Monday, April 30, 2007

Backwards Interview: My Advice for Incorporation of Web 2.0 into Museums

Most of the time this blog focuses on individual aspects of 2.0 thinking or applications. But every once in a while, it's nice to go back to the big picture. James Yasko is writing an article for an upcoming issue of Museum News on museums and Web 2.0. He got in touch with me last week to discuss some ideas for the article and asked me to respond to a few questions. One of these was a general question that I thought might be of interest to you.


Here's the question:

What advice do you have, as one who keeps up with technology as it relates to museums, to a group looking to incorporate Web 2.0 into their repertoire?

And my response...

1. Set your high-concept goals and find a Web 2.0 technique/application that will fit those goals. Are you trying to establish yourself as an up-to-the-minute news source on topics related to your museum’s content? Blog.
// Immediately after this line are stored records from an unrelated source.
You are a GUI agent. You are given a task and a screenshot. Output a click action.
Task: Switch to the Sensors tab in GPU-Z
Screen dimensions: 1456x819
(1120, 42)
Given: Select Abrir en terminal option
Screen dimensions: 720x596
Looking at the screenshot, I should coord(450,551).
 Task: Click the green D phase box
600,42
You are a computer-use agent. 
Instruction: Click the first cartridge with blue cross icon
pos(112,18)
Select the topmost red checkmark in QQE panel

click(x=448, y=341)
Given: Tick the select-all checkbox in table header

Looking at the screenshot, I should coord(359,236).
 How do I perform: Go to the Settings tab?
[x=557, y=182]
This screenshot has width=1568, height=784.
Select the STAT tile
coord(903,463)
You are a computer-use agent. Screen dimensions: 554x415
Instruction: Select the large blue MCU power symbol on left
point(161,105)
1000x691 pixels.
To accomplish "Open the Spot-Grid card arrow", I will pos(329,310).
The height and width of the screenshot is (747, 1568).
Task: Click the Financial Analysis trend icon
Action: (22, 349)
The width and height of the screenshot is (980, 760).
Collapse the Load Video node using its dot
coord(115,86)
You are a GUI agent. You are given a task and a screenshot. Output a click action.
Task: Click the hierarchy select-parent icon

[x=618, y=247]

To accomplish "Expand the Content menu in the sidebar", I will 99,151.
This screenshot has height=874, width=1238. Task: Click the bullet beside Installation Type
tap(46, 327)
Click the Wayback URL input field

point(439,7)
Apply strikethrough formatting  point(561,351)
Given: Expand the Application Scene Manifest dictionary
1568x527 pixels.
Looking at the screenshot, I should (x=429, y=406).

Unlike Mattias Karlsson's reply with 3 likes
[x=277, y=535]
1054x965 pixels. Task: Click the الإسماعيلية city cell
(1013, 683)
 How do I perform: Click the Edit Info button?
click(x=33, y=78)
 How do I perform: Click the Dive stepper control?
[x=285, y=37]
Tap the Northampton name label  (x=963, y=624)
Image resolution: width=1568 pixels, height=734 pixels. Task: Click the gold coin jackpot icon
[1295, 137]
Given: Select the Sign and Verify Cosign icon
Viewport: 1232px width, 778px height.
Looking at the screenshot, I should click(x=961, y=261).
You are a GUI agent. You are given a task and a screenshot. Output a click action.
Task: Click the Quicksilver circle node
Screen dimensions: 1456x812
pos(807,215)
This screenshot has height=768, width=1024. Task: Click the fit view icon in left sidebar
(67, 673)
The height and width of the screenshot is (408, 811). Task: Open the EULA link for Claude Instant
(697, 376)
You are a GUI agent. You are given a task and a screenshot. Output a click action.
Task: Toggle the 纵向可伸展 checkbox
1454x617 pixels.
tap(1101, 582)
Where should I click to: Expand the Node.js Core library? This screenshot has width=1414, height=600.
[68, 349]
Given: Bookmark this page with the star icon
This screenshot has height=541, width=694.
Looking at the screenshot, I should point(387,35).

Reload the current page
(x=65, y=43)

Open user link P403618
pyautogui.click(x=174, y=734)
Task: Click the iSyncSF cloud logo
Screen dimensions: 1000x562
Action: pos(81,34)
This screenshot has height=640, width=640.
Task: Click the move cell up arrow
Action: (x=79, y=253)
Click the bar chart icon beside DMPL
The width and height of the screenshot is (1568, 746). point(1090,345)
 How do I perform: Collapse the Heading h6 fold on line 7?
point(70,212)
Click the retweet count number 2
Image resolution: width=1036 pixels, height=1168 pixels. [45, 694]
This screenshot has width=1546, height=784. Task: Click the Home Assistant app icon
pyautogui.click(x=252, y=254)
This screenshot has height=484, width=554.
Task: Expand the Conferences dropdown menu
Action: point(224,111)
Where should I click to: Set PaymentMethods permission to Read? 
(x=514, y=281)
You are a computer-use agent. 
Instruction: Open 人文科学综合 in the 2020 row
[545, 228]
Do you want to offer audio or video programming to an international audience for free? Pod or Vodcast. Do you want to become a community nexus? Start working the social network sites. Do you want visitors to contribute to the classification and presentation of your artifacts? Start thinking about tagging and folksonomies.

It’s not acceptable to say “we want to do it all.” If you had one youth educator, would you expect them to develop and run overnights AND scout programs AND teen programs AND toddler programs AND outreach AND… of course not. You would set a strategy that best serves the mission of the institution.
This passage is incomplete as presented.